*REQUESTS:*
A: Write out the part of the feral pig camping account that runs from "After a surprisingly" up to and including "pushed it along.".
B: Extend the feral pig camping account beyond its last sentence.

We meandered along, for quite a distance, looking at the low cliffs and rock outcrops. Then I saw an animal, in the distance, coming down a scrubby slope and commented to John that there was a cow coming. But it was a HUGE pig that emerged onto the beach and wandered along it, stopping to dig holes in the sand. We were between the water and it – a very scary situation. I really did wish that we had a gun, as I tried to remember if I’d read anything about the likelihood of a feral pig that size attacking people.

After a surprisingly short discussion, we both agreed we did not want to spend another night in the little tent, with those sorts of creatures around. Especially given last night’s noises!

So, it was a fast walk back to camp, keeping a wary eye on pig whilst we were on the beach part.

We were packed up in under an hour and back onto the track by 4pm.

Our only choice, apart from another night camped in the bush, was to go back to Seisia, as it was dark by the time we reached the main road. Got to Seisia at 7.45pm, so we had really pushed it along.

*DATA:*

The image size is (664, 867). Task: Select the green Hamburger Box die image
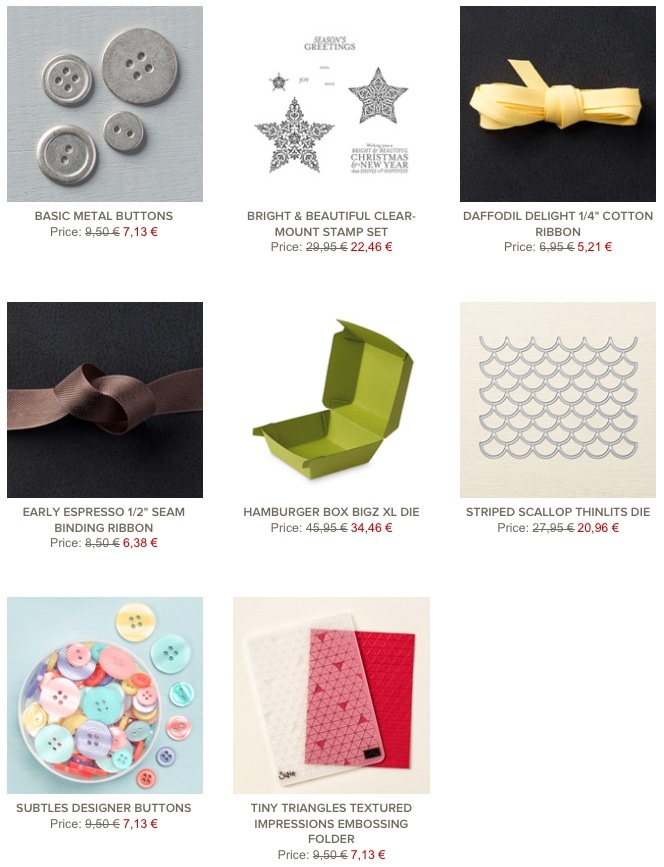coord(331,400)
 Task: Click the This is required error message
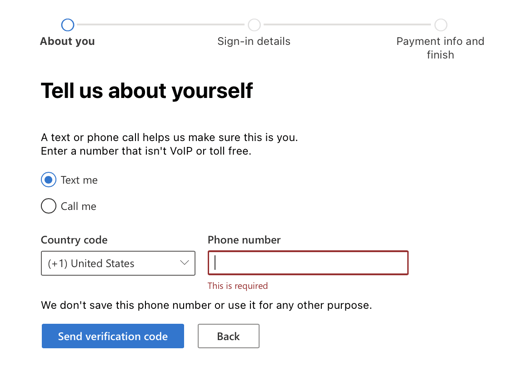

*EXERCISE ANSWERS:*
A:
After a surprisingly short discussion, we both agreed we did not want to spend another night in the little tent, with those sorts of creatures around. Especially given last night’s noises!

So, it was a fast walk back to camp, keeping a wary eye on pig whilst we were on the beach part.

We were packed up in under an hour and back onto the track by 4pm.

Our only choice, apart from another night camped in the bush, was to go back to Seisia, as it was dark by the time we reached the main road. Got to Seisia at 7.45pm, so we had really pushed it along.

B:
After these harrowing two days, and given that it was now raining heavily, we could not face setting up a tent again, in the Seisia sand patch, for just one night. So we asked at the campground what the price was for one of their “motel rooms”. She said $38, which we thought was reasonable, so we took it. Then, it turned out that she meant EACH – so the room cost us $76 for the night. For that money, we got a small cubicle-like room, one of several in a donga structure. It just held two single beds, a small bar fridge, and two small sets of drawers. The air conditioning worked – very noisily – all night, and there was no way of turning it off or disconnecting it. There was an electric kettle so we could make tea or coffee – but the kettle cord was not long enough to reach from any solid surface to the only power point, so one stood and held up the kettle until it boiled. The amenities block was a good fifty metres away – no, our room was not en-suite!

John rushed off and bought fish and chips from the kiosk, just before they closed.

Overall, Ussher Point was not a very interesting or scenic place, and certainly not worth the effort involved in getting there.

It was not a great night’s sleep – but at least we did not have to worry about pigs!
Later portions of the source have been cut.